Segment Start: DATA PROVIDED

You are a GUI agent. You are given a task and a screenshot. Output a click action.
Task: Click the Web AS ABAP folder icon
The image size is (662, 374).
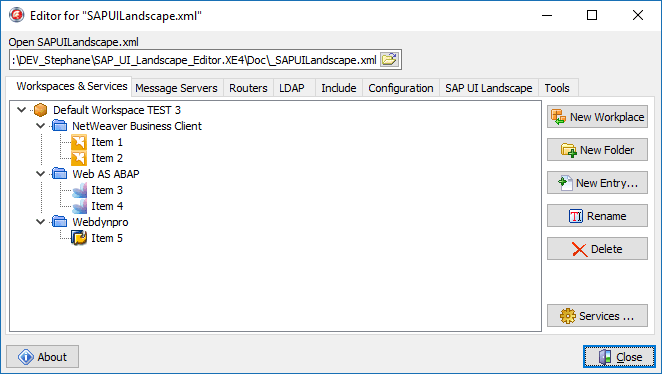pos(60,174)
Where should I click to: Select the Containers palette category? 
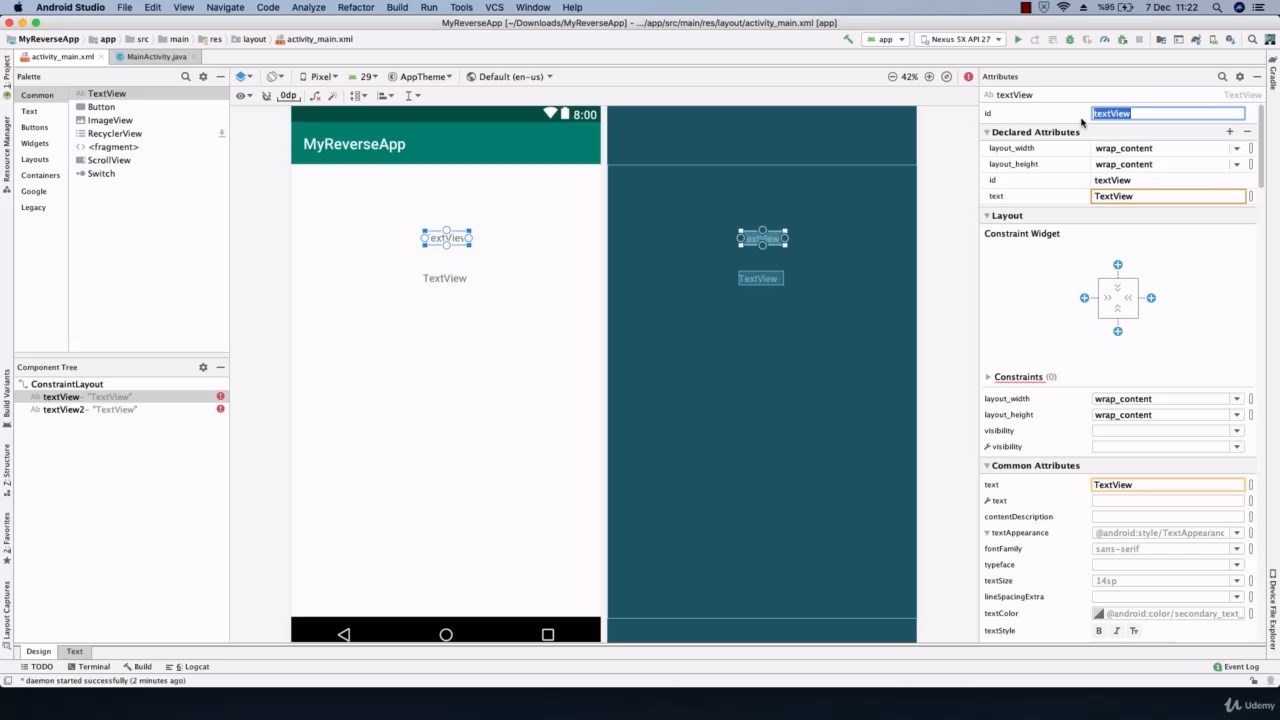coord(41,175)
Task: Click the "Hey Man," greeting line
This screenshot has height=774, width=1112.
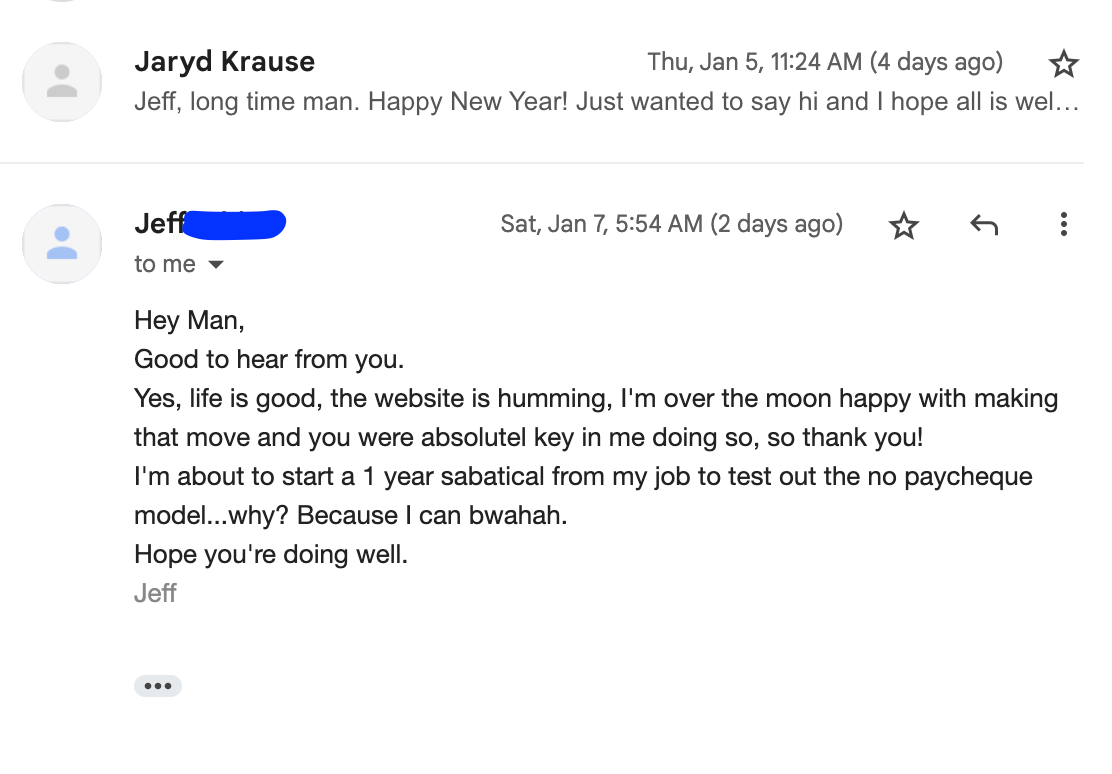Action: (189, 321)
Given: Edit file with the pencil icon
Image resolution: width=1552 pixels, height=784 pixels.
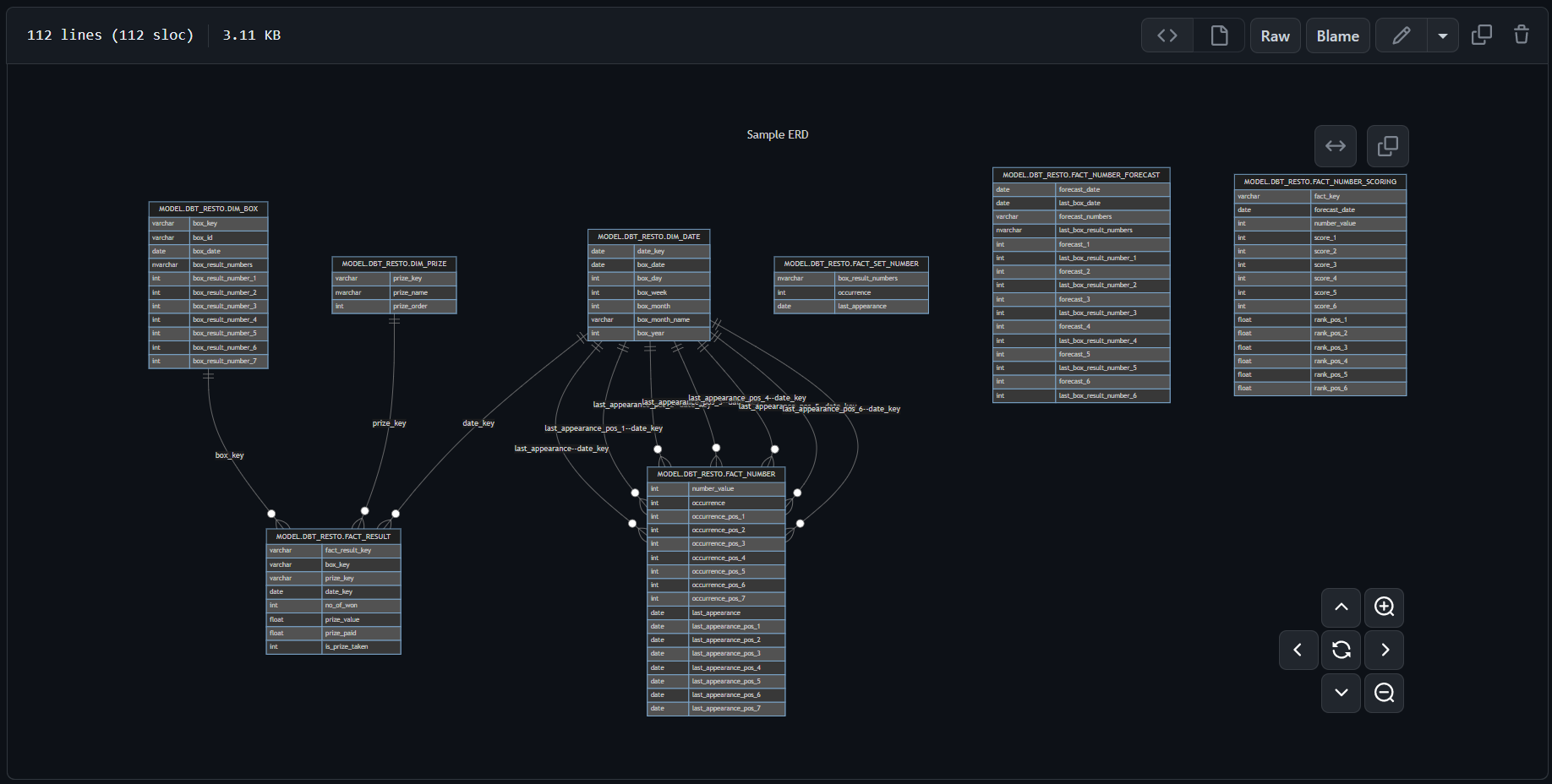Looking at the screenshot, I should click(1401, 35).
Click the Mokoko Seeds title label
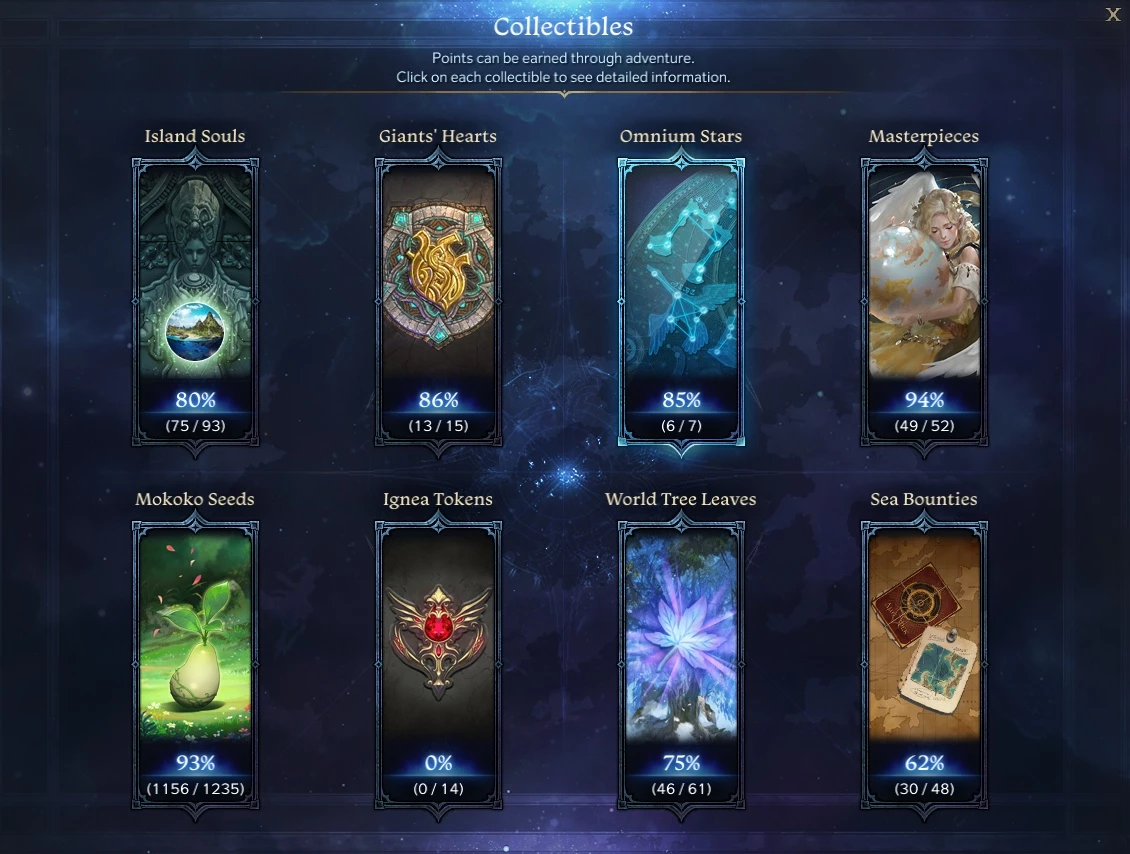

Segment End: DATA PROVIDED

> **TASK OBJECTIVE**
The reply must hold every line above exactly as written and none of the pictures.

> **SOLUTION TO THE EXERCISE**
You are a GUI agent. You are given a task and a screenshot. Output a click action.
Task: Click the Web AS ABAP folder icon
The image size is (662, 374).
pos(60,174)
Where should I click to: Select the Containers palette category? 
coord(41,175)
Task: Click the "Hey Man," greeting line
This screenshot has height=774, width=1112.
Action: (189, 321)
Given: Edit file with the pencil icon
Image resolution: width=1552 pixels, height=784 pixels.
Looking at the screenshot, I should click(1401, 35).
Click the Mokoko Seeds title label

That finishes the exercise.